Kronologi Laporan Kebakaran
Informasi awal kebakaran diterima petugas siaga Kantor SAR Surabaya dari Syahbandar Tanjung Perak pada pukul 08.24 WIB. Satu menit kemudian, PT Atosim Lampung Pelayaran selaku operator kapal memberikan konfirmasi kepada petugas siaga. Menurut pihak perusahaan, nakhoda sempat melaporkan kebakaran terjadi di ujung utara Madura sekitar pukul 06.00 hingga 07.00 WIB, namun komunikasi terputus setelahnya.
Pada pukul 08.30 WIB, Kantor SAR Surabaya berkoordinasi dengan Syahbandar Tanjung Perak untuk memastikan posisi terakhir kapal. Koordinasi dilanjutkan pada pukul 09.00 WIB antara Pos SAR Sumenep dengan Stasiun Radio Pantai (SROP) Kalianget.

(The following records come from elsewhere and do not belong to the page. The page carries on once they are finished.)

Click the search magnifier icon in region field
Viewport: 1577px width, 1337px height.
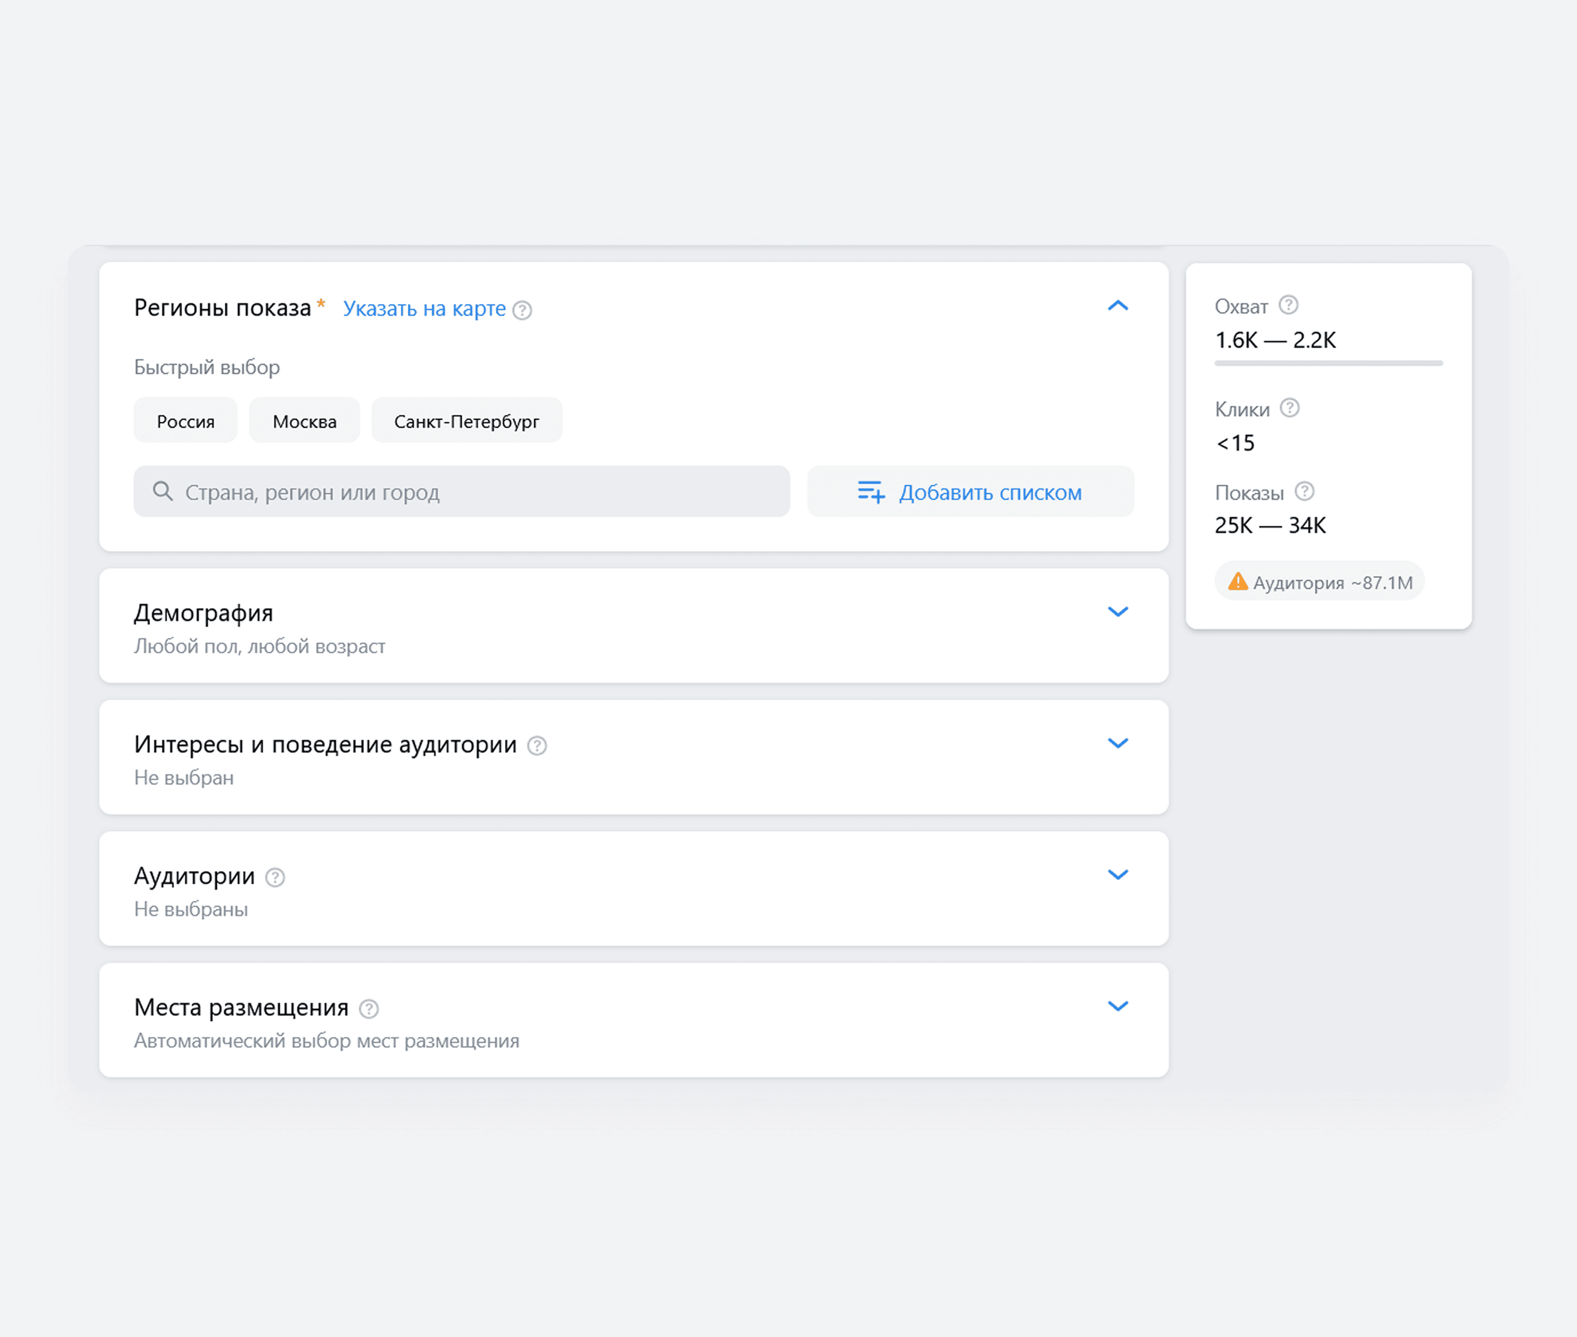[x=162, y=491]
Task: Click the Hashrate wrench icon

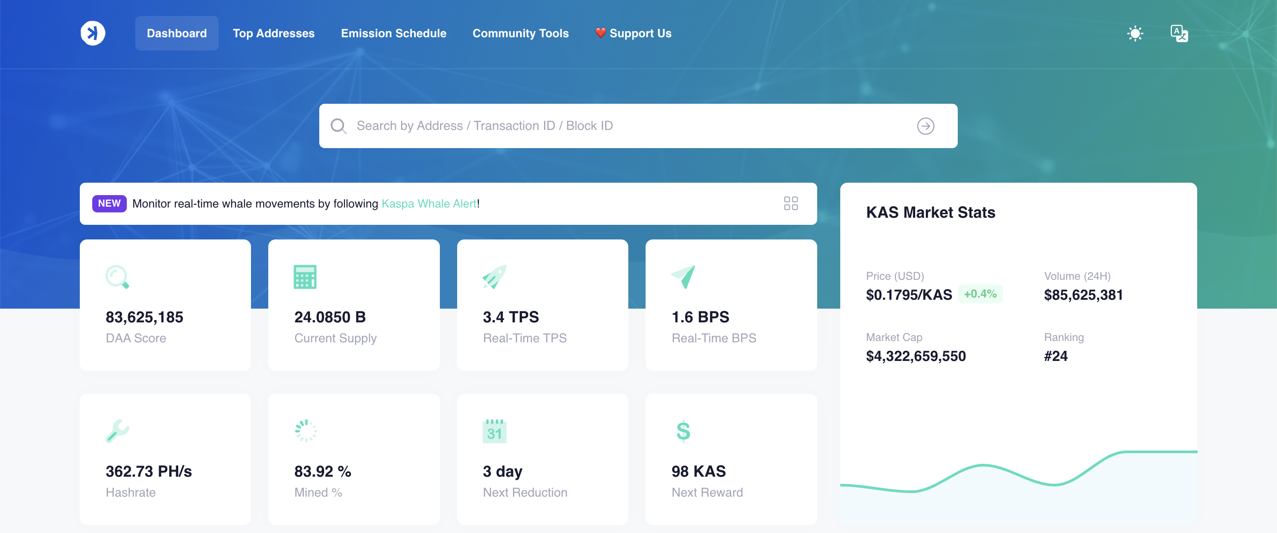Action: (117, 431)
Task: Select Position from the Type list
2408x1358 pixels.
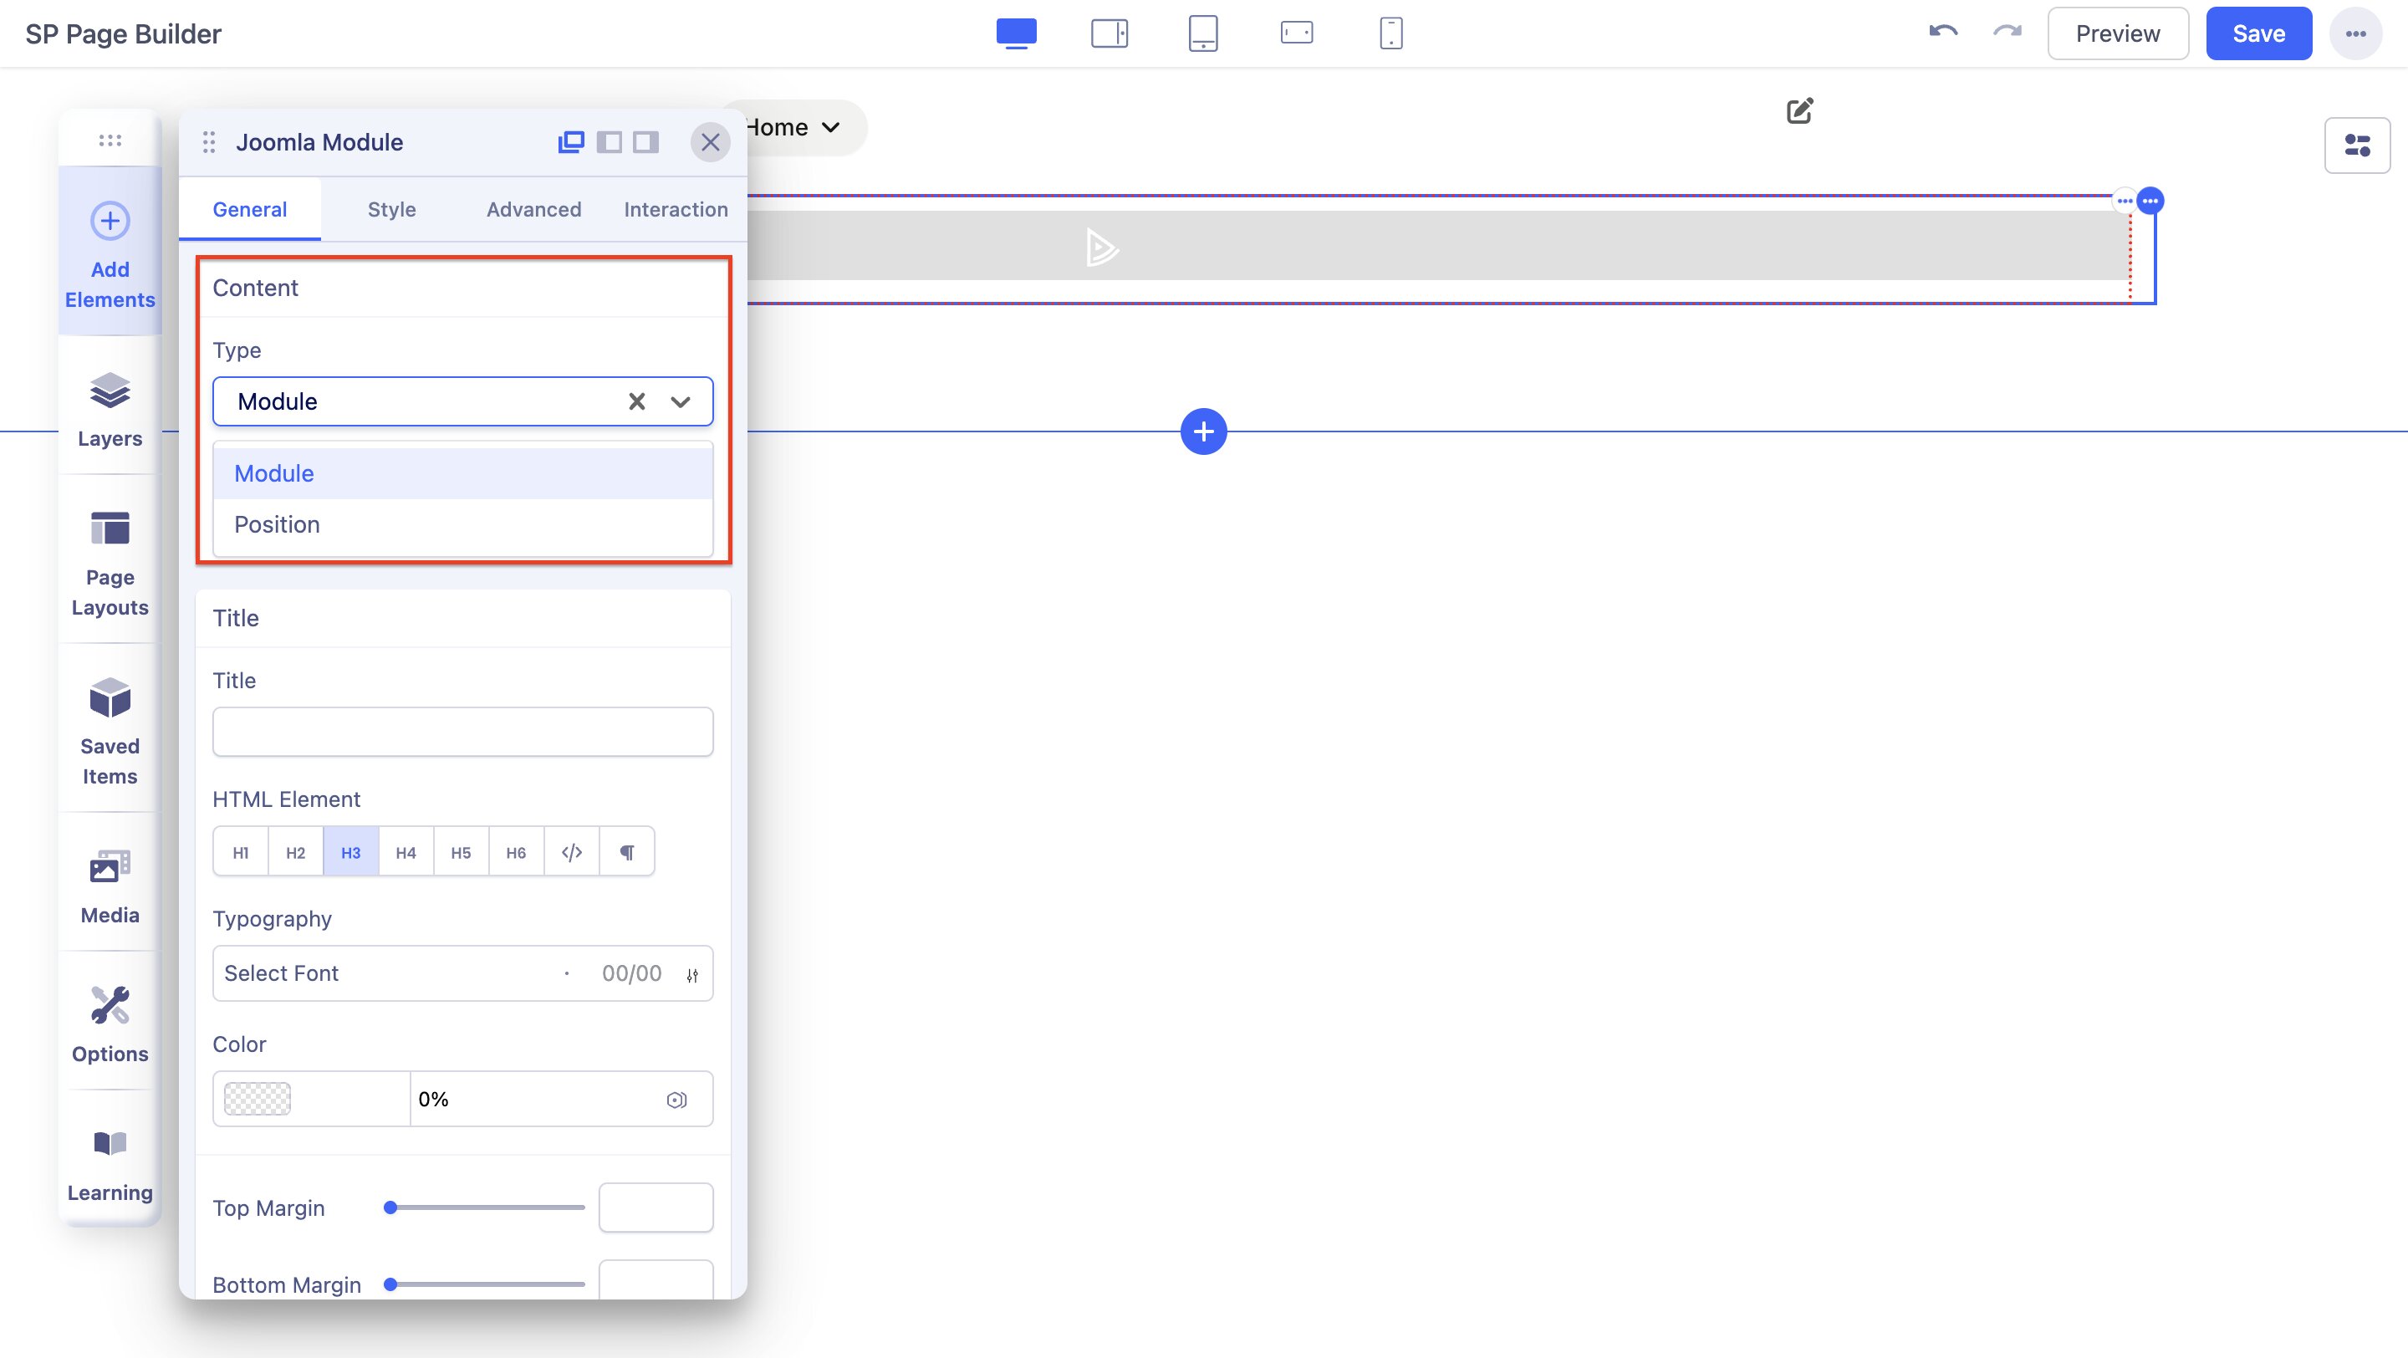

Hasil komunikasi SROP dengan Kapal Meratus Project 3 yang berada di sekitar lokasi kejadian pada pukul 09.45 WIB memastikan posisi KMP Mutiara Sentosa 2 berada 19 mil laut di utara Pulau Buruan, Sapudi. "Kondisi kapal hampir terbakar habis dan penumpang kapal berada di anjungan dan haluan," ucap Nanang.
Evaluasi Keselamatan Pelayaran
AHY menekankan bahwa insiden ini menjadi pengingat pentingnya keselamatan transportasi laut. Ia meminta seluruh aspek, mulai dari kondisi kapal, kompetensi personel, hingga prakiraan cuaca, diperiksa ulang secara ketat.
"Secara umum, pertama Kementerian Perhubungan, dalam hal ini Direktorat Jenderal Perhubungan Laut, masih terus memastikan verifikasi data penumpang kapal hasil evakuasi bersama, bekerja sama dengan tim SAR, kemudian kapal-kapal patroli," kata AHY.
Ia menambahkan, "Kita ingin memastikan bahwa terkait transportasi laut, safety first, tentu ini harus kita pastikan. SOP dijalankan, protap dijalankan, keselamatan penumpang nomor satu, cuaca juga tentunya harus bisa kita mitigasi, dan selebihnya kita ingin memastikan kapal selalu dalam kondisi layak, tidak ada masalah teknis, dan semangat kita memang terus meremajakan kapal-kapal kita."
Pemerintah berkomitmen memperkuat Standar Operasional Prosedur (SOP), prosedur tetap (protap), mitigasi cuaca, serta memastikan kelaikan kapal sebelum beroperasi. Langkah ini diambil agar kejadian serupa tidak terulang di masa mendatang.